Figure 3. Ligand binding by PAE2072.

Figure 3

(a) A view of one of the two crystallographically independent dimers in the AMP-bound structure shows the positions of the four bound AMP molecules. Note the lack of any significant conformational change from the unliganded structure in Figure 1. (b) Difference density from a simulated annealing Fo-Fc omit map, contoured at 3.0 σ, reveals readily interpretable density for AMP. The coordinates from the final model are shown in stick representation. (c) Three residues from each subunit (Arg99, His100, and Arg117) are involved in coordinating multiple AMP molecules, which may suggest cooperative binding. Several well-ordered water molecules form bridging interactions, and may indicate space where additional phosphate groups, such as those on ATP, could be accommodated. The dimeric two-fold axis is indicated in the center of the figure and runs perpendicular to the page; the pseudo two-fold is shown in gray. (d) The mechanism of adenine nucleotide binding is strongly conserved in the CBS domains of PAE2072 (both binding sites are shown), mammalian AMPK (PDB code 2V92), and human ClC-5 (PDB code 2J9L), but not in bacterial MgtE (PDB code 2YVY). The four central beta strands of one subunit of PAE2072 were aligned with those of the tandem CBS domains of MgtE (RMSD = 0.81 Å over 20 Cα atoms) to model the potential position of a bound AMP molecule. Strong steric clashes between the protein and the modeled AMP can be seen, and no basic residues are in position to coordinate the phosphate residues. It therefore seems unlikely that MgtE binds adenine nucleotides in a manner similar to that observed in the other CBS domains shown here.

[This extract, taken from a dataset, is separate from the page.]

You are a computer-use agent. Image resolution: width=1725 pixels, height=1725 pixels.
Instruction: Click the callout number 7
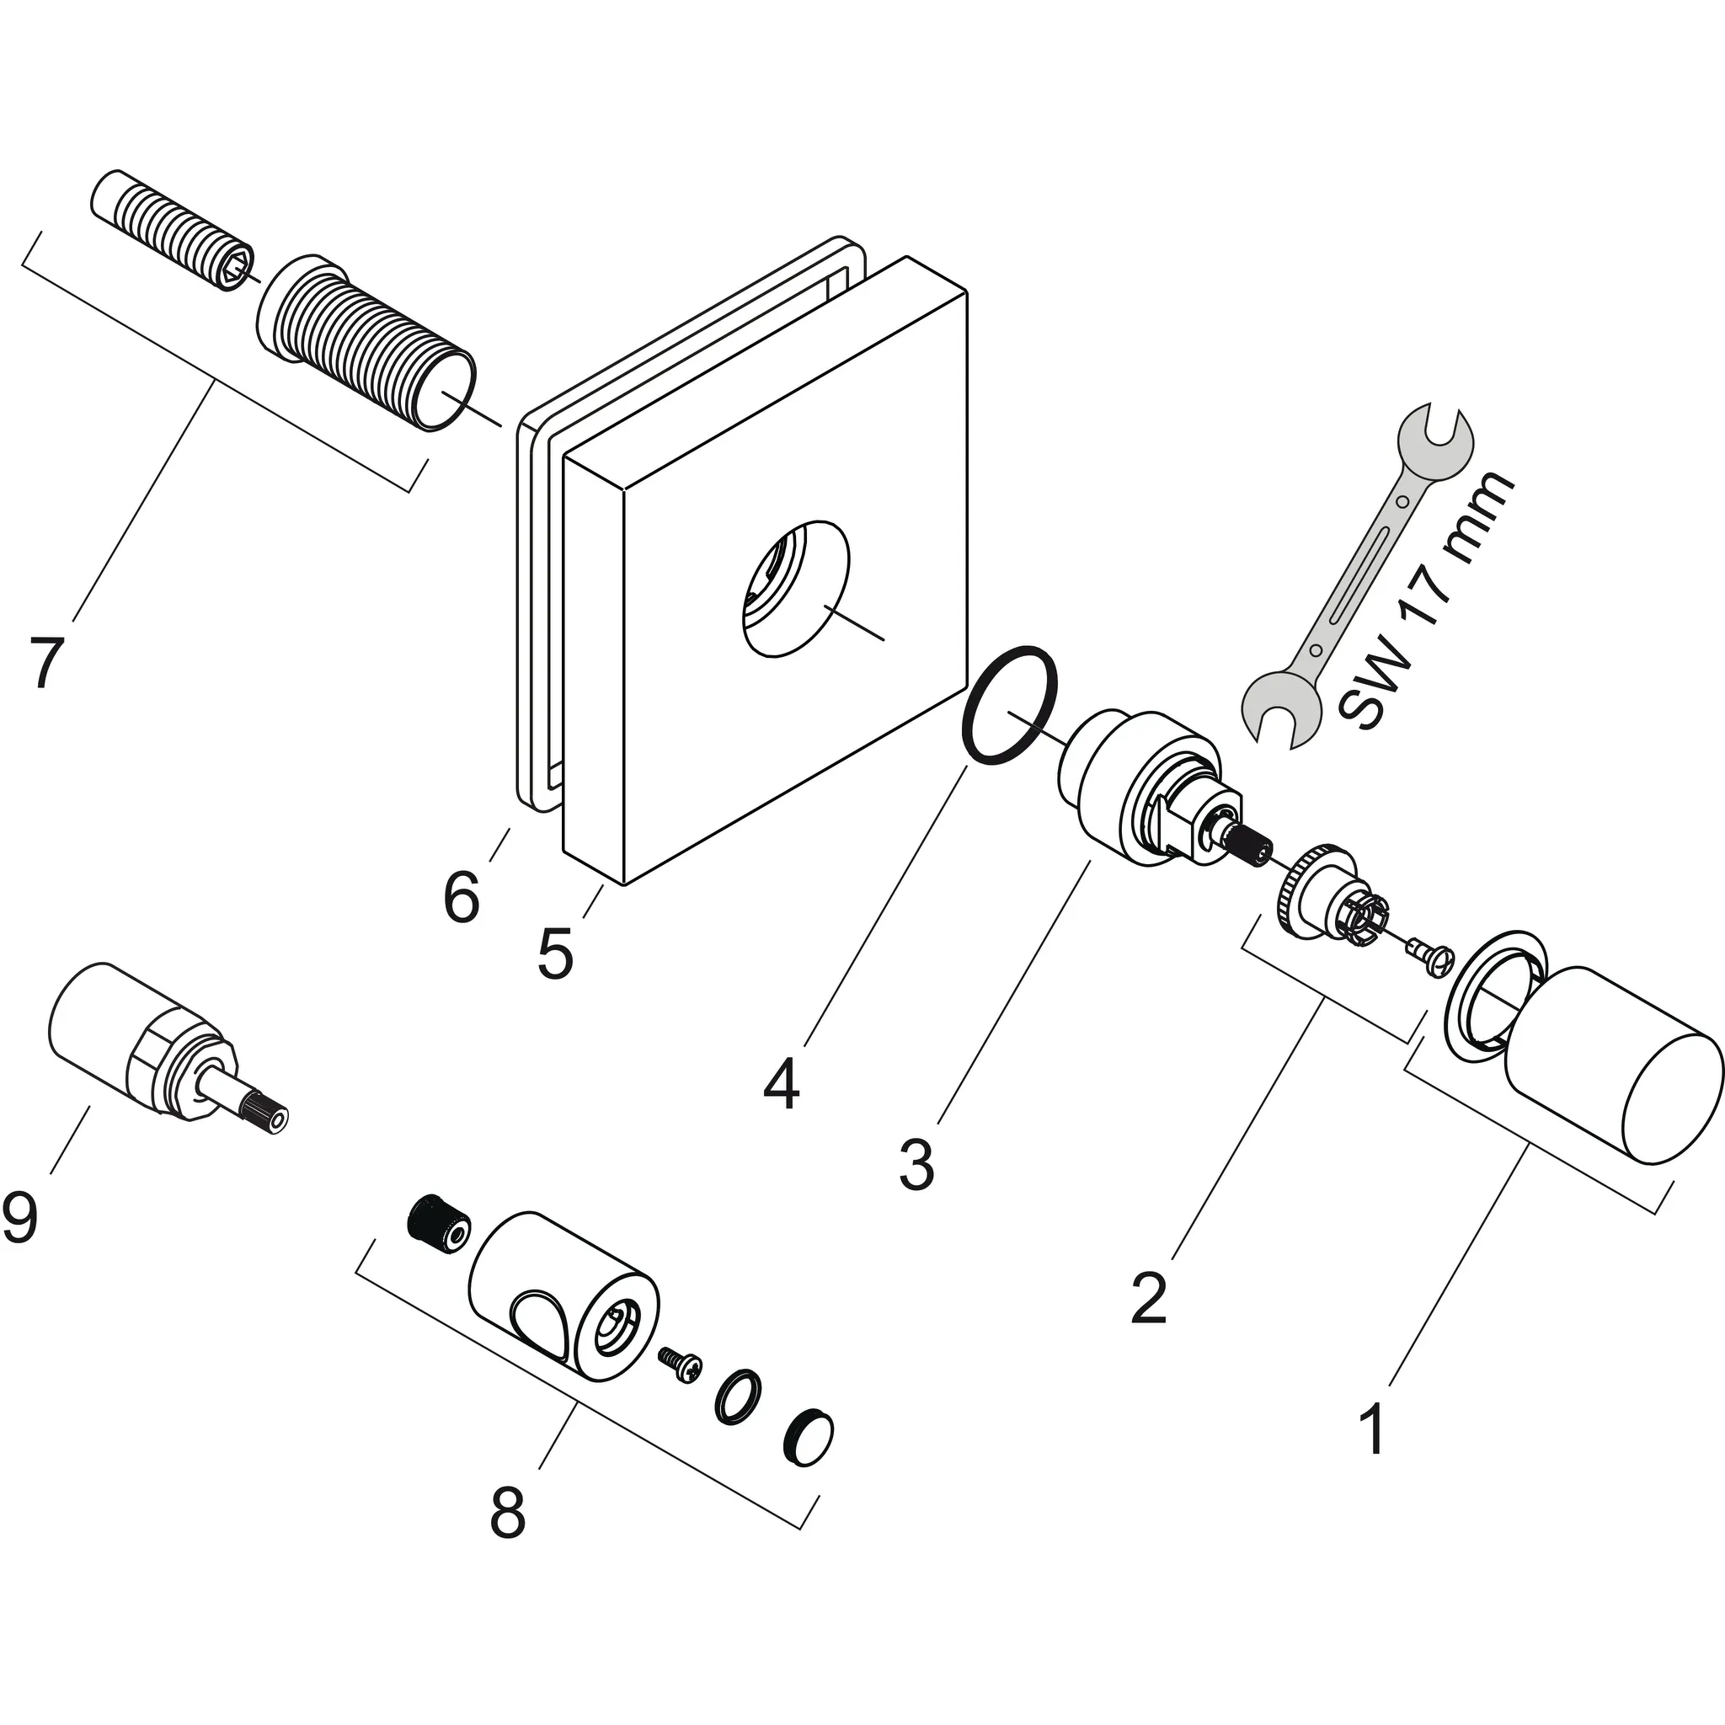46,663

Sequence-structure analysis of Pyrobaculum CBS domain proteins

A search of the Pfam database (release 22.0)29 revealed sixteen different proteins in the P. aerophilum genome that contain recognizable CBS domains. Remarkably, fourteen of these are standalone CBS domain proteins, more than were found in any other organism in the Pfam database. Two of the fourteen CBS domain proteins in P. aerophilum contain a large number of CBS domains (four in PAE2364 and seven in PAE3169), whereas the other twelve proteins are composed of two tandem CBS domains. These latter twelve formed the basis for a multiple sequence alignment (Figure 4A). The residues involved in binding AMP in PAE2072 were nearly universally conserved across the twelve proteins in the alignment; out of 132 total putative ligand-binding residues (twelve residues in each of the eleven other proteins), only two substitutions likely to affect contacts to adenine nucleotides were found. This degree of conservation stands out in view of the much lower similarity between the proteins over their full length; pairwise alignments yielded average values of 36% identity and 60% amino acid similarity. Aside from the termini, the segments of the multiple sequence alignment containing the most variation map to 1) the prominent loop connecting strands 2 and 3 of CBS1, and 2) the N-terminal, extended portion of CBS2, including the small N-terminal helix. In the structures of fission yeast, budding yeast, and mammalian AMPK, the surface defined by precisely these regions of the γ subunit is responsible for the interactions with the other subunits of the heterotrimeric complex (Figure 4B)22; 23; 24.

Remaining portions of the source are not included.